- _EXERCISE GOAL_
Rewrite the part that opens with the line containing "Task: Click Mickael user profile icon" and closes with the line containing "Action: click(x=1123, y=86)", changing "tree" to "sidebar" and keeping everything else the same. Leave the pictures out of your answer.

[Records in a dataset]
□ □ □ □
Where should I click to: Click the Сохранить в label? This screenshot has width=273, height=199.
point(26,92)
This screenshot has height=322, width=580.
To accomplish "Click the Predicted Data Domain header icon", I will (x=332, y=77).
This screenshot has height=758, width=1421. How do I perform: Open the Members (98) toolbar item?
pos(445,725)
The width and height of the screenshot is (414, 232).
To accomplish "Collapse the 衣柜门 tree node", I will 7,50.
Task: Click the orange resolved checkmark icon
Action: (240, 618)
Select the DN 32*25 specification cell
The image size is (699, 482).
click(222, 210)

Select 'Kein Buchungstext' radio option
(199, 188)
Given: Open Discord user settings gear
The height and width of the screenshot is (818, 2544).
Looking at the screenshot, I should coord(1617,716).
□ □ □ □
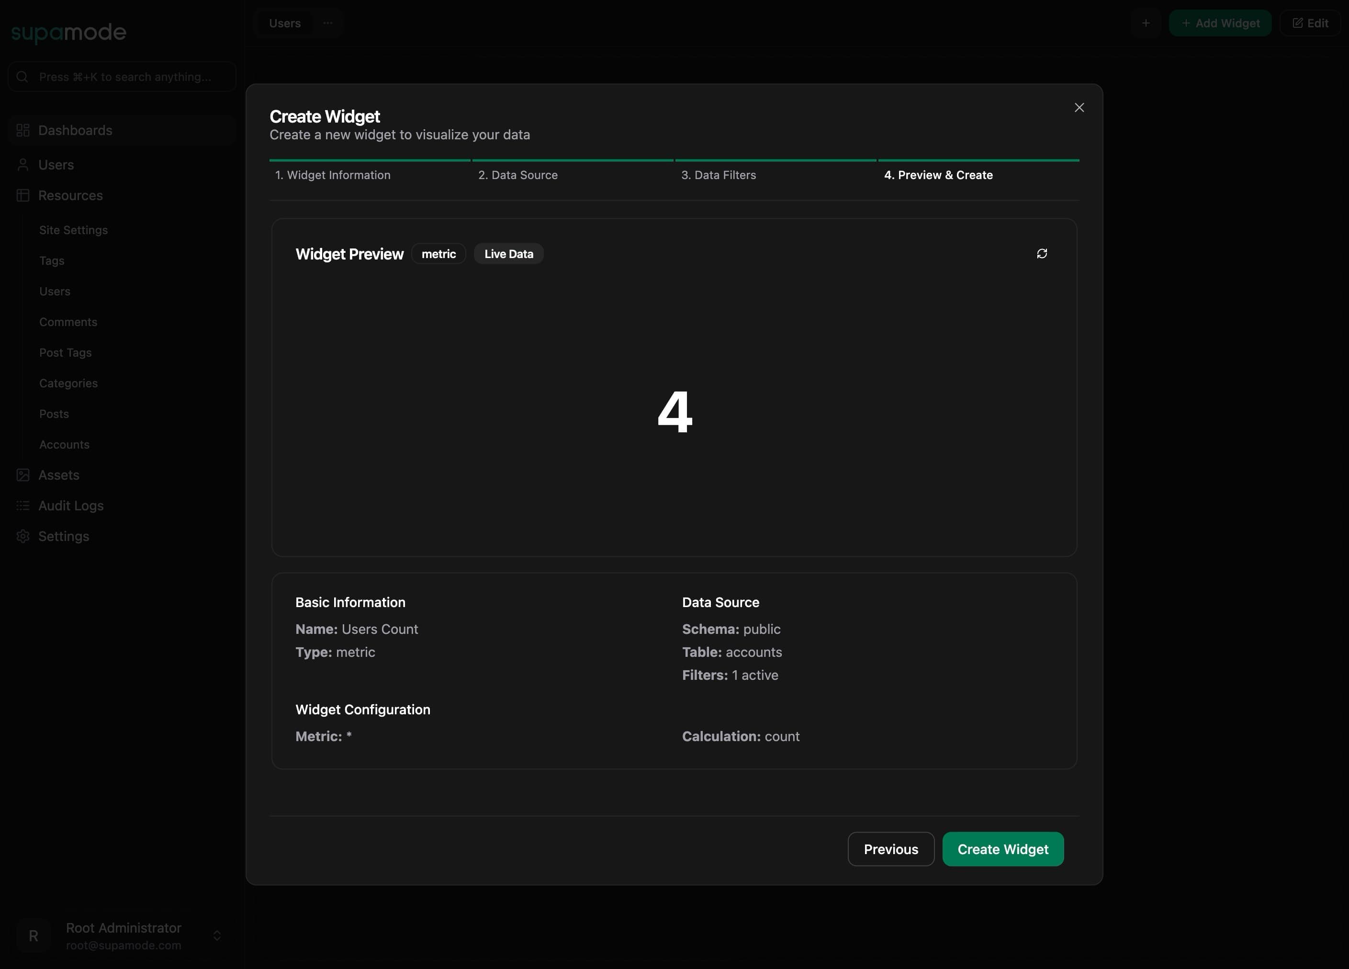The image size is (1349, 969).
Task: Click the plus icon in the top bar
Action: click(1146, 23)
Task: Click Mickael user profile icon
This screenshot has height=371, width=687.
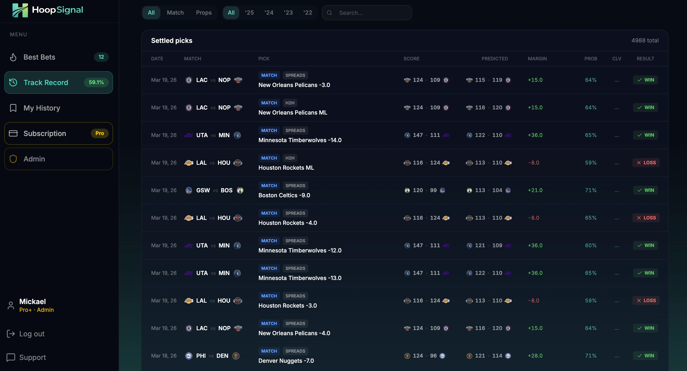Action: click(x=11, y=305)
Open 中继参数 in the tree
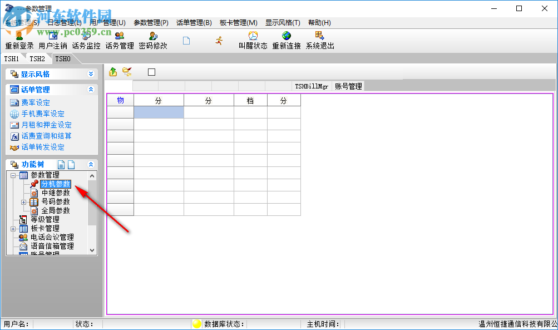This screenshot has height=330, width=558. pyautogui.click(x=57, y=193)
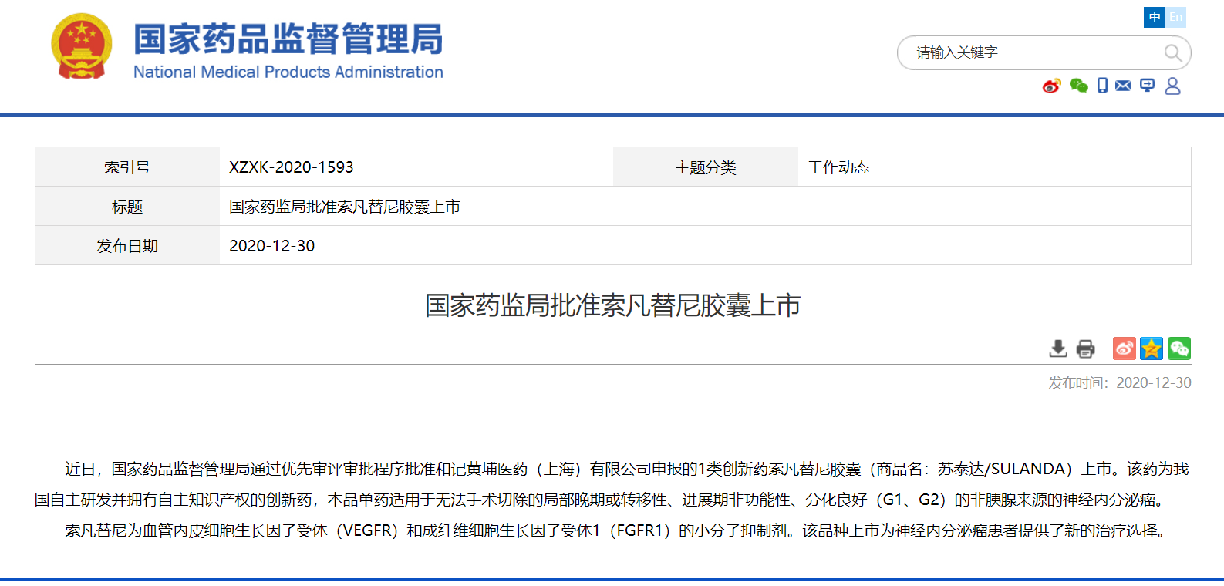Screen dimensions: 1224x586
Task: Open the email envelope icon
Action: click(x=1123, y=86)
□ □ □ □
- _TASK SOLUTION_
Task: Click Mickael user profile icon
This screenshot has height=371, width=687.
Action: click(x=11, y=305)
Open 中继参数 in the sidebar
This screenshot has height=330, width=558. pyautogui.click(x=57, y=193)
Screen dimensions: 1224x586
Task: Open the email envelope icon
Action: click(x=1123, y=86)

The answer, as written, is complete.